Onlar nikah masasina oturur oturmaz ben ve fotograf makinem fotografci ve kameramandan kalan en uygun yere konuslandik. Onlar mi daha cok heyecanliydi nikah sahitleri mi bilemedim. 11 yildir suren bu aska sahitlik etmek sanirim herkesin boyunu fazlaca asiyordu cunku Pinar ve Namik'in bitmeyen sevgileri nikah memuru onunde edilen yeminden cok daha fazlasini kanitliyordu. Tum prosedurler tamamlandiktan sonra Namik'in guzel gelinimizin alnina kondurdugu naif opucukle buyu tamamlanmis oldu.

Onlar birbirlerine ettikleri yemini sahitlerin, ailelerin ve tum sevenlerinin onunde tazelerken bize sadece alkislamak dusuyordu. Pastalarini keserken yakaladigim bu fotograf, bir kez daha, ellerinin bir omur boyu hic ayrilmamasini dilememe sebep oluyor...

3 Haziran 2010 Perşembe

Başlıyorum...


Kaç zamandır bekliyorum. Blogları okuyorum, inceliyorum, ne yapmalıyım, ne yapmamalıyım, ne yazmalıyım, ne yazmamalıyım o kadar çok düşündüm ki bu arada blogger hesabımda onlarca isim biriktirdim. Hangisini kullansam diye döndüm durdum...
Sonra bir gün sevgili kedim gözlerini üstüme dikmiş peşimde dolaşırken ona "Meraklı Lokma" diye seslendiğimi hatırlıyorum. Genellikle pasta, tatlı, kek, kurabiye üzerine yazacağımı düşünerek aldığım bake* kelimesinin içinde geçtiği bir sürü adres şu anda çöpte.
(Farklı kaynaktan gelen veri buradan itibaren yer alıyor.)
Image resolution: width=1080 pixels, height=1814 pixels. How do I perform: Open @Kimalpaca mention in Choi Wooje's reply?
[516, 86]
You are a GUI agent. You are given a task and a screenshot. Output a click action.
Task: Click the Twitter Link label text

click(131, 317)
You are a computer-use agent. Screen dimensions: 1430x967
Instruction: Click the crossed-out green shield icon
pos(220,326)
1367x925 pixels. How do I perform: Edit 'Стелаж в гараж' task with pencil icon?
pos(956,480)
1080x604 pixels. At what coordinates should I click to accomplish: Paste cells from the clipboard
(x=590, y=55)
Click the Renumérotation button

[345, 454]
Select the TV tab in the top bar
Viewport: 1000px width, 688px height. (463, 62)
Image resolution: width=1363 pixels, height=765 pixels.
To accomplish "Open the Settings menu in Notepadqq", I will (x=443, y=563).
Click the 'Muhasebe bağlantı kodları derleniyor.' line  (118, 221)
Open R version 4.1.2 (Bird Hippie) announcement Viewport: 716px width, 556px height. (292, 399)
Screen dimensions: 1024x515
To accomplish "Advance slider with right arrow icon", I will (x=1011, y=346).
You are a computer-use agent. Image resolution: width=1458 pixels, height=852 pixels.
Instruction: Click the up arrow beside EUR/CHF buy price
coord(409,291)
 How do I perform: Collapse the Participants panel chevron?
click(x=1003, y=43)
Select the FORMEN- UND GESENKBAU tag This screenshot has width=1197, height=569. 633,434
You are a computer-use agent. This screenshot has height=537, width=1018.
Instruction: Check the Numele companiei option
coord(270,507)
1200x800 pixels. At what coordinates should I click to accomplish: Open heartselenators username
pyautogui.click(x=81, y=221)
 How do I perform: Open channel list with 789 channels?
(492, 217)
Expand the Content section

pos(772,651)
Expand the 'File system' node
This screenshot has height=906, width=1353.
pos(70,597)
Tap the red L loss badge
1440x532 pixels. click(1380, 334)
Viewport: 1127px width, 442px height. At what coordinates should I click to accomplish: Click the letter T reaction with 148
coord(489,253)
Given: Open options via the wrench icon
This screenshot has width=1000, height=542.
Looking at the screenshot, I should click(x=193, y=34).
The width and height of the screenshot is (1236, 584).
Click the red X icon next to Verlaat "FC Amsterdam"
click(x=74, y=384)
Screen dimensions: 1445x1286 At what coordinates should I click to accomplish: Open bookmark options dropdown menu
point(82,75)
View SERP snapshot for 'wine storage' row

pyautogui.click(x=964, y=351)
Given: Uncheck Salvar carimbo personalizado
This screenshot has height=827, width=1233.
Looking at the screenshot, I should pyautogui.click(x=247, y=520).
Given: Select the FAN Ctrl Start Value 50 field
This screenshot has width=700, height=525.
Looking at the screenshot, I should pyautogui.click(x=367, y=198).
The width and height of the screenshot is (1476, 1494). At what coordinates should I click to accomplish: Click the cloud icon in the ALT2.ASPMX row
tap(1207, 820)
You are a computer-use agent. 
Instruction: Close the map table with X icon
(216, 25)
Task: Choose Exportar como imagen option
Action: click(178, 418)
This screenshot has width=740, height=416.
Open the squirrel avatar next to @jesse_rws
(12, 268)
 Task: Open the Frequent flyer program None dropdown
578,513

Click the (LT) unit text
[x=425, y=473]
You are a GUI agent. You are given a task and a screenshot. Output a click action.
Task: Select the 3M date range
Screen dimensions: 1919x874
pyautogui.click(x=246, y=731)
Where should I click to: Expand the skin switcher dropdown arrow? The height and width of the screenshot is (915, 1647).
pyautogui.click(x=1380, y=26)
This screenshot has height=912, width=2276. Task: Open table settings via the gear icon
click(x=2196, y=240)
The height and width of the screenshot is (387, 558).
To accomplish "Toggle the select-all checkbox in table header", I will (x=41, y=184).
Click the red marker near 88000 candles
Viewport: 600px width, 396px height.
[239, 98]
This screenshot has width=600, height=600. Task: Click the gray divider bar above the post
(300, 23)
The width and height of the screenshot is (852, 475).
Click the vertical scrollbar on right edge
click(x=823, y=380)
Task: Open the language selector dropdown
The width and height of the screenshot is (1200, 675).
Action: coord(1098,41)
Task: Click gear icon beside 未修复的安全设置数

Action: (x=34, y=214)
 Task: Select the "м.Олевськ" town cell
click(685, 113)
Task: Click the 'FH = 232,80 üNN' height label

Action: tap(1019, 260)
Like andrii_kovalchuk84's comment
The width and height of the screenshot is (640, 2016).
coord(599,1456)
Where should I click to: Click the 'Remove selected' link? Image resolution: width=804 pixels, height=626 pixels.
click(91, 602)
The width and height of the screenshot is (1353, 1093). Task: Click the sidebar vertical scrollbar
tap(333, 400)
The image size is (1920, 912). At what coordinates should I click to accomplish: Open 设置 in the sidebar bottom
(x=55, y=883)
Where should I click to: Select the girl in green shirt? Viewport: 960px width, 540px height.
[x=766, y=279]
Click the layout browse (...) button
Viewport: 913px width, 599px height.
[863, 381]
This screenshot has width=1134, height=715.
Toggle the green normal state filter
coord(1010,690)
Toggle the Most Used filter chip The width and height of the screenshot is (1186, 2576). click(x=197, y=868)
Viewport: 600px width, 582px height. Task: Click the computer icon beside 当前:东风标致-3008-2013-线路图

Artık eminim ben meraklı bir lokmayım! :)
Bugün acemi bir blogger olarak hayatıma başlayışımın 1. günü olmasının yanı sıra, hayatımı renklendiren dünyalar güzeli insanla birliktekiğimizin 1. yıl dönümüne denk geliyor. Belki de denk gelmek denemez... Belki de o güzel bir jest yapıp bu tatlı meyve çiçeklerini masama getirdiği için böyle şenlendim, bugün yazmazsam başka hangi gün yazacağım diyerek coştum ve işi gücü bırakıp birkaç paragrafla dünyaya mesajımı iletmek istedim :) (Müdire bunu okuduğunda bana kızmaz umarım ;))
Ben masama gelmiş, meyve çiçeklerime mutlu mutlu bakarken şaşkın anımı fotoğraflayan masa arkadaşıma da teşekkürler. O olmasaydı renksiz sayfam böyle çiçeklenmezdi...
Kısaca bugün beni bu kadar mutlu edip, yazma hevesimi körükleyen herkese ve herşeye teşekkürler. İlk yazımı okuyup gününe neşe kattığım birileri varsa da ne mutlu bana.